In 1997, The Schachinger Group (TSG) performed detailed studies that projected needs for the transport of more than 2,300 carts daily. The cost of upgrades and then operating and maintaining the existing overhead rail cart system proved greater than any possible overall cost savings. Hence OSUMC initiated an in‐depth study of alternatives.
The Schachinger Group, Inc. (TSG) was retained to study and to lead the OSUMC Team’s efforts in ascertaining the most appropriate and efficient materials handling strategies.
Study objectives were to analyze current and foreseeable future materials handling requirements, to identify options, and to determine the best course of action. Four system alternatives were considered, including fully manual movement and a manually driven tow system.
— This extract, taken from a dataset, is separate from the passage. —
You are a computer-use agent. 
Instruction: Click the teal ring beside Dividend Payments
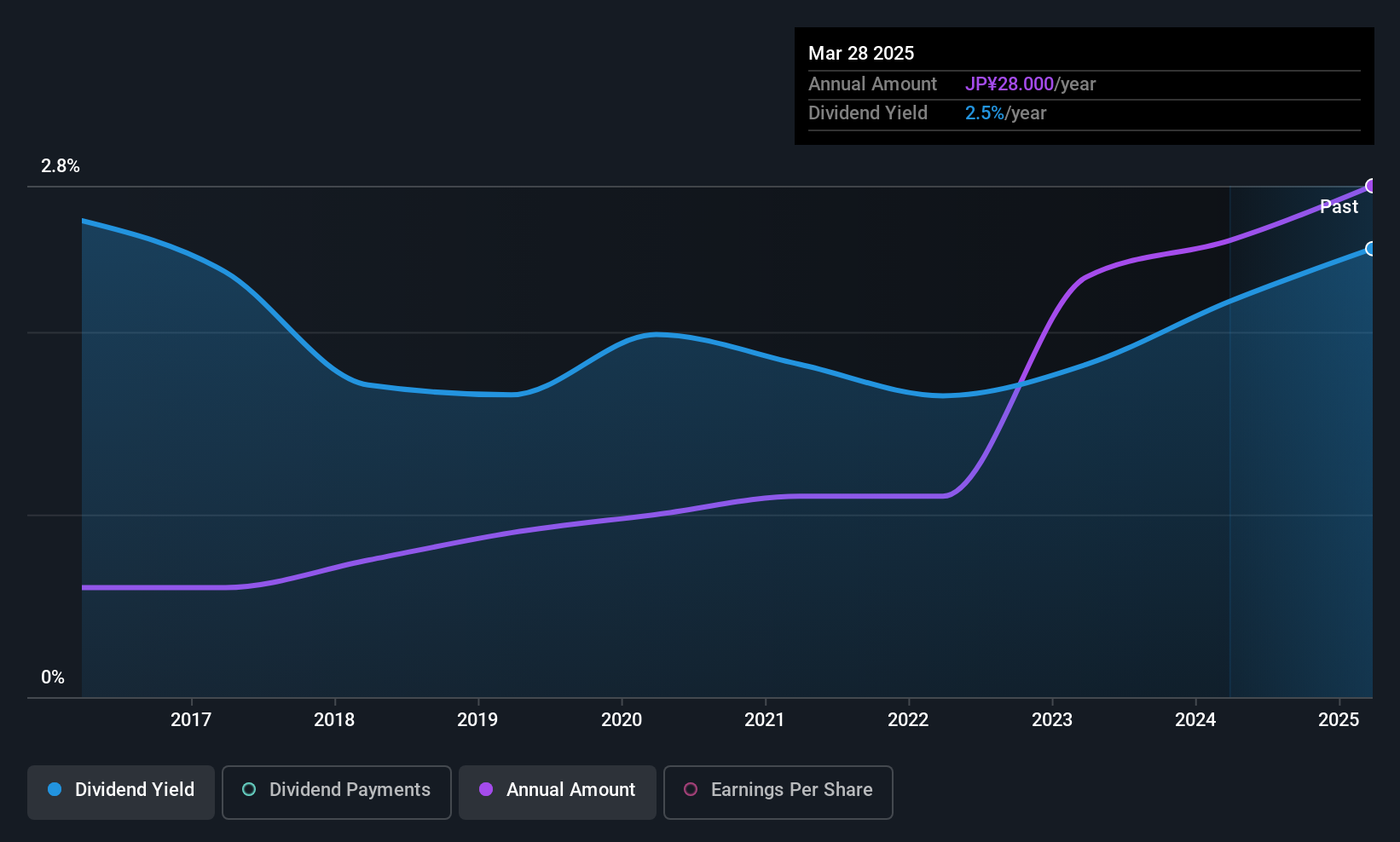pos(249,790)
A new automated guided vehicle (AGV) system was determined to be the best alternative, saving over $65 million dollars over a 25 year period, when compared with all of the other alternatives studied. This was later verified in an independent study commissioned in 2002.
TSG provided detailed materials handling and transportation studies and analysis, updated functional and operational programs. TSG facilitated the reengineering of User Department processes and operations. TSG provided the detailed programming, design, specifications, bid, AGVS Vendor selection, Construction Administration and implementation assistance services. The process also uncovered the need and then the development, design and construction of a new 16,000 sf Central Sterile Processing Department.
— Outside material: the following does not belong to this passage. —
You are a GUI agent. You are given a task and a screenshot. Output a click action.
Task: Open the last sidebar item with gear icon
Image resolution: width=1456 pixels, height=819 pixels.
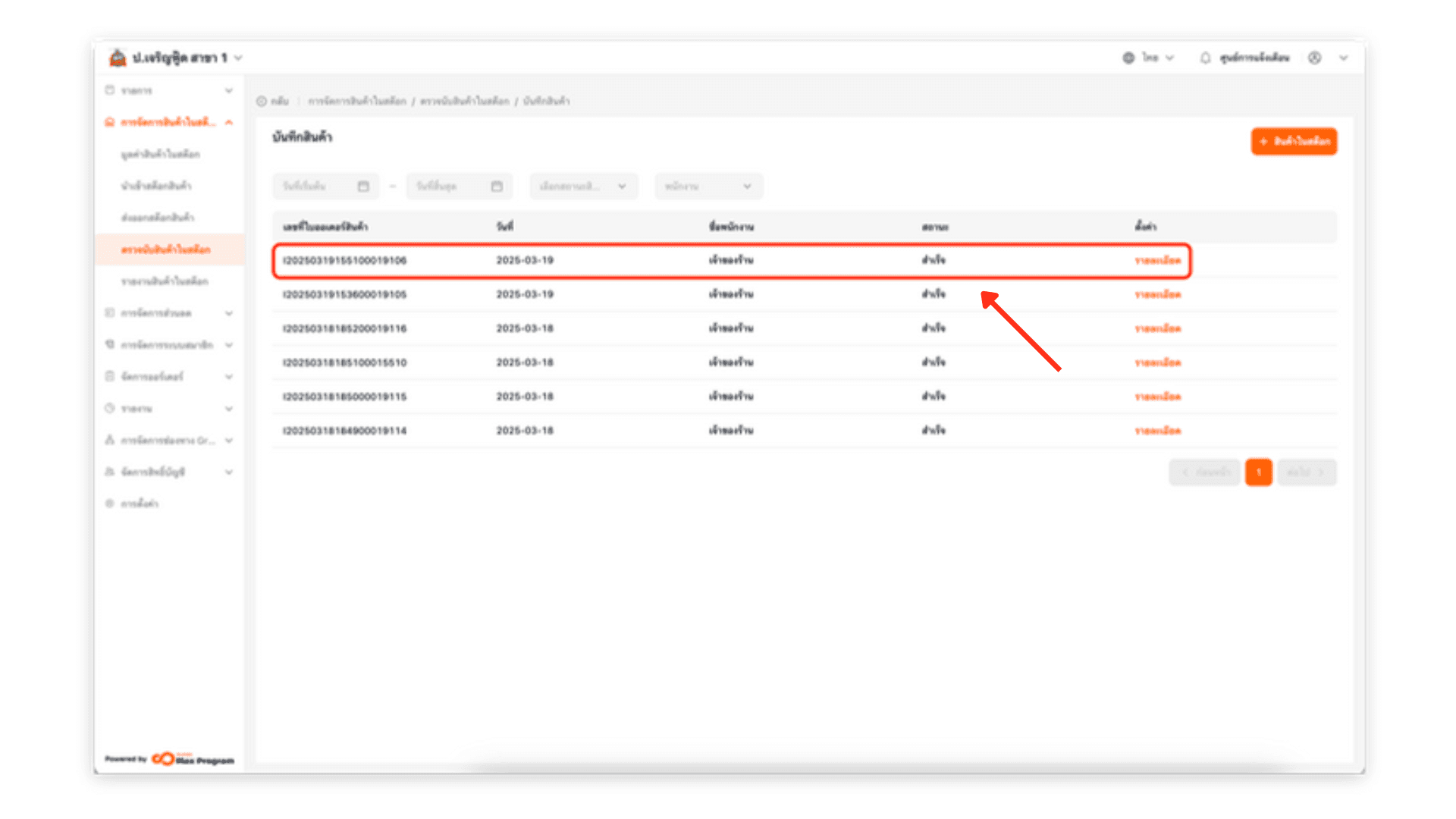140,504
To make‐the‐building‐ready for the new ATS system installation, a phased $3.5 million effort impacting 50 different areas in the Hospital, was required. Installation of the ATS was completed in 2004 with the following major components: 46 Automated Robots; 8 different cart types; 9 dedicated elevators; 2 automated cartwashers and various associated controls and devices.
Transporting carts and materials on the ATS Elevators reduced demand on existing patient and public elevators.
As a result, the typical response time for an elevator has decreased from ~4‐ ½ minutes to ~40 seconds. The ATS allows personnel to maximize the amount of time spent caring for patients, while providing a safer workplace.
The AGVS used 25,000 square feet less space than the manual system allowing that space to be used for other valuable functions.